:: RECORDED DATA ::

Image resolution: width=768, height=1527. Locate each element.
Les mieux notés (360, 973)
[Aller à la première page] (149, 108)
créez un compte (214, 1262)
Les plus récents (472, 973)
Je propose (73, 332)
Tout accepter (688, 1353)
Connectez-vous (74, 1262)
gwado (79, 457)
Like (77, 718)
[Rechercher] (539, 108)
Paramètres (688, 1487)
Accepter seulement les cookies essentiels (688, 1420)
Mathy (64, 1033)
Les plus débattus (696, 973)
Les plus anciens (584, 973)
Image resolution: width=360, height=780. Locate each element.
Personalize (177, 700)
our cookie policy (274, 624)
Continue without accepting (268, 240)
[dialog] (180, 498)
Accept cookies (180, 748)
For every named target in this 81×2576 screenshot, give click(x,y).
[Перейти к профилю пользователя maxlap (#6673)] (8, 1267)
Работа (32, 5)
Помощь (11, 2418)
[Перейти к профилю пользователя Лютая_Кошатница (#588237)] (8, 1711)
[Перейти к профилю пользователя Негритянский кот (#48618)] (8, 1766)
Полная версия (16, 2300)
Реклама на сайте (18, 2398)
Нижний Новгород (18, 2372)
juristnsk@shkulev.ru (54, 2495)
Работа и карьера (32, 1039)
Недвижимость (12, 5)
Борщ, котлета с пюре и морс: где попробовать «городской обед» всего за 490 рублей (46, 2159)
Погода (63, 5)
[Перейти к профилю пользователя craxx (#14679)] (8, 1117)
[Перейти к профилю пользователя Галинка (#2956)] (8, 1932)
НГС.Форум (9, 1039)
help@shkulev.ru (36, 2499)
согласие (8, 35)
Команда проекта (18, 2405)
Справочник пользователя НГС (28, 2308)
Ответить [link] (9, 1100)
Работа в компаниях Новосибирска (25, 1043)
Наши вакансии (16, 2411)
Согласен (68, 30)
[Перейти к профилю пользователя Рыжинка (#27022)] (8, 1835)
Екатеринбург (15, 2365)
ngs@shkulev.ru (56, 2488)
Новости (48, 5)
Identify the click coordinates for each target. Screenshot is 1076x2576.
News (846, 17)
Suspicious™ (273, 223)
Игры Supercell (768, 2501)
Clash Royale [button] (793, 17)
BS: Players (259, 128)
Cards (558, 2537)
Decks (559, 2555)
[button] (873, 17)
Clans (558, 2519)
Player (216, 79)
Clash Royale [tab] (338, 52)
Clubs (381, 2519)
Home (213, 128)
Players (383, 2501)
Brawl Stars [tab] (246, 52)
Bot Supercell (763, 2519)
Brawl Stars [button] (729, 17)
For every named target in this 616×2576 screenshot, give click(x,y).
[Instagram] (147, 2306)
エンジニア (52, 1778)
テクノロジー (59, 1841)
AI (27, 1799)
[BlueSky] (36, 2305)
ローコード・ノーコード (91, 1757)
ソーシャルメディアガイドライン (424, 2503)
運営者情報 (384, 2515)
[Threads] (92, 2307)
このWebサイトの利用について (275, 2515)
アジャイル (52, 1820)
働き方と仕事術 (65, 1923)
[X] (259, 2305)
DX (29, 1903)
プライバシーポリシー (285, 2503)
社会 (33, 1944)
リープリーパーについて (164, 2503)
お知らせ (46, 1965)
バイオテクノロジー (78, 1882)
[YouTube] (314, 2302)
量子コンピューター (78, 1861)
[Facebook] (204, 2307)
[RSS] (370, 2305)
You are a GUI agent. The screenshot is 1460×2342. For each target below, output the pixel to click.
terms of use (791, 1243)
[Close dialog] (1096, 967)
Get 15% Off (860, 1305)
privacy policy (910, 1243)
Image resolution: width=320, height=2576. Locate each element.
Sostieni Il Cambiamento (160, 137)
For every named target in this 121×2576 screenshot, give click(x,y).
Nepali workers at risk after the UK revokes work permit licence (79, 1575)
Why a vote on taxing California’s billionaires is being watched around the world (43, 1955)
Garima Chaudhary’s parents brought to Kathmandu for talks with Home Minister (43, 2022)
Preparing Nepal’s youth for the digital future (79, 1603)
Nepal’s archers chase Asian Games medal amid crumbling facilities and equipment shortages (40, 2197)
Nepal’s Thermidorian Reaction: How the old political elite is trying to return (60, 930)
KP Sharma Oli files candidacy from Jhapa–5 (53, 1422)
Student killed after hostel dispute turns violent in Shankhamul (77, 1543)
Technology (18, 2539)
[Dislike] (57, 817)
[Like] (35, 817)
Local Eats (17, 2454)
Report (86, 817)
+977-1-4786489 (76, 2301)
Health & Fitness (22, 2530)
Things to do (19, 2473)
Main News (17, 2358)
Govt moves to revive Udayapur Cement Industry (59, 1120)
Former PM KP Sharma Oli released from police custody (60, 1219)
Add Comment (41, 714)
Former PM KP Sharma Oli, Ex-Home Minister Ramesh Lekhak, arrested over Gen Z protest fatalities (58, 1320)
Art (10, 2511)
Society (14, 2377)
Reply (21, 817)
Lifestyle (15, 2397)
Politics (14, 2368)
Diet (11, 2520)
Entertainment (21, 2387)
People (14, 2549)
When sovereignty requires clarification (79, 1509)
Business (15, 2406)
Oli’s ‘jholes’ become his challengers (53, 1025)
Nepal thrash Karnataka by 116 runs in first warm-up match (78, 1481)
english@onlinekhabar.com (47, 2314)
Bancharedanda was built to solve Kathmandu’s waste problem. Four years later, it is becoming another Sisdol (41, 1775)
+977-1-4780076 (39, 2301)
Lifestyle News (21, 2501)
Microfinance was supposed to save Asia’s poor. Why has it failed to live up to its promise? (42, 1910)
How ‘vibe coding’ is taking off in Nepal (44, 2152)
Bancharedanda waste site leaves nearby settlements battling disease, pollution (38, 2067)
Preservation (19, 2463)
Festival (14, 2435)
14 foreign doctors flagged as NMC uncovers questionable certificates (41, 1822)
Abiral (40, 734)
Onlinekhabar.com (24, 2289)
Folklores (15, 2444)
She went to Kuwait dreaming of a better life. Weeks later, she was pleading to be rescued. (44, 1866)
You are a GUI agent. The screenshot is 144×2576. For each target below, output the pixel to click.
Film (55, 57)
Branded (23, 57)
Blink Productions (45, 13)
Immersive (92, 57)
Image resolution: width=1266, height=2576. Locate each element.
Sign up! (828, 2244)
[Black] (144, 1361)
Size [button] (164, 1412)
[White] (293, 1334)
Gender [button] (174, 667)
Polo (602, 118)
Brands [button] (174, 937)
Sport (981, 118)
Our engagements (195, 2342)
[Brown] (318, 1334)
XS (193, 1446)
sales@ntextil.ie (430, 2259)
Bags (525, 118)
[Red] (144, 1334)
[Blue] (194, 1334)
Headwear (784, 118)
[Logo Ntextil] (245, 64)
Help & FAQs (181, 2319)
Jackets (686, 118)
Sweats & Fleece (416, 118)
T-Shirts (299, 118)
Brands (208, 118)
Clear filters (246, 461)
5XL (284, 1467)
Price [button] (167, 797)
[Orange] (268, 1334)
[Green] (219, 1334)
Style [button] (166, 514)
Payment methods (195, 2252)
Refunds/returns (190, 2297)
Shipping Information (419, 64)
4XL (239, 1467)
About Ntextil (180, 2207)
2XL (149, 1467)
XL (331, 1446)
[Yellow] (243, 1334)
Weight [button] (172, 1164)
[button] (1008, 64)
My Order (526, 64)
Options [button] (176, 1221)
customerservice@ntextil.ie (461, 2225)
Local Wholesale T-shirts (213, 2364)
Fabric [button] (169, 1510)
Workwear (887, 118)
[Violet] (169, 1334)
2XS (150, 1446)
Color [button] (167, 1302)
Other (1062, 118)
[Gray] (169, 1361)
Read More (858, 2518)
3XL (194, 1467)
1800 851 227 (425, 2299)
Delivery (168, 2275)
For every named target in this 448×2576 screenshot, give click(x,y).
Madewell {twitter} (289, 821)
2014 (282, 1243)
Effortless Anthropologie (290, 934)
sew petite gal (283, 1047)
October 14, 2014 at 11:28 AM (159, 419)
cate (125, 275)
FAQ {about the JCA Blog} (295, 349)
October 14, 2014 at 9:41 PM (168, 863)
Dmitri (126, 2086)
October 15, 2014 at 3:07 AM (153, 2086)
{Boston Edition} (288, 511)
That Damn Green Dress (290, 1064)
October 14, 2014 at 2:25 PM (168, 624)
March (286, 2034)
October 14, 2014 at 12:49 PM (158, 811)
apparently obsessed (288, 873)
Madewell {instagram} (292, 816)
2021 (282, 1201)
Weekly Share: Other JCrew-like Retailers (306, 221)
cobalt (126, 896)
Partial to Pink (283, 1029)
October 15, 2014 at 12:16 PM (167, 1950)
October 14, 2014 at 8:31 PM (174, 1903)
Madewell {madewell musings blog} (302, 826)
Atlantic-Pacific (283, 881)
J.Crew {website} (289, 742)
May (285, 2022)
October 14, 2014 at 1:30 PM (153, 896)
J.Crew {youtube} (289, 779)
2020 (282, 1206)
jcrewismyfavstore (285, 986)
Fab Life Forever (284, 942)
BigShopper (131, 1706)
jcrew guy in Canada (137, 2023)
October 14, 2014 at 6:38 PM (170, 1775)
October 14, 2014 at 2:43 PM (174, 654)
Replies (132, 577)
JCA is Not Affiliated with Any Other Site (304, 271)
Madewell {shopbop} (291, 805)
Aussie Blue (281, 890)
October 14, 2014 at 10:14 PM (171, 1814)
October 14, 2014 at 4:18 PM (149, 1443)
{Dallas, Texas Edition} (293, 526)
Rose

:::

● TO DO: From the records above, copy each line where the word "later" can be found.

● FINAL ANSWER:
Bancharedanda was built to solve Kathmandu’s waste problem. Four years later, it is becoming another Sisdol (41, 1775)
She went to Kuwait dreaming of a better life. Weeks later, she was pleading to be rescued. (44, 1866)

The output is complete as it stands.